**Set exercise**
Extract, verbatim, the lines from the one containing "You are a GUI" through the end of the records, inclusive.

*** Provided records ***

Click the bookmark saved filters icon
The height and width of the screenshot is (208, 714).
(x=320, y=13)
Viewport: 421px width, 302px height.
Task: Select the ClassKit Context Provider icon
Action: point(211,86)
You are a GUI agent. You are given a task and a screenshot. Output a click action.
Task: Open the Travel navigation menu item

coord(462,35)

***

**Complete response**
You are a GUI agent. You are given a task and a screenshot. Output a click action.
Task: Open the Travel navigation menu item

coord(462,35)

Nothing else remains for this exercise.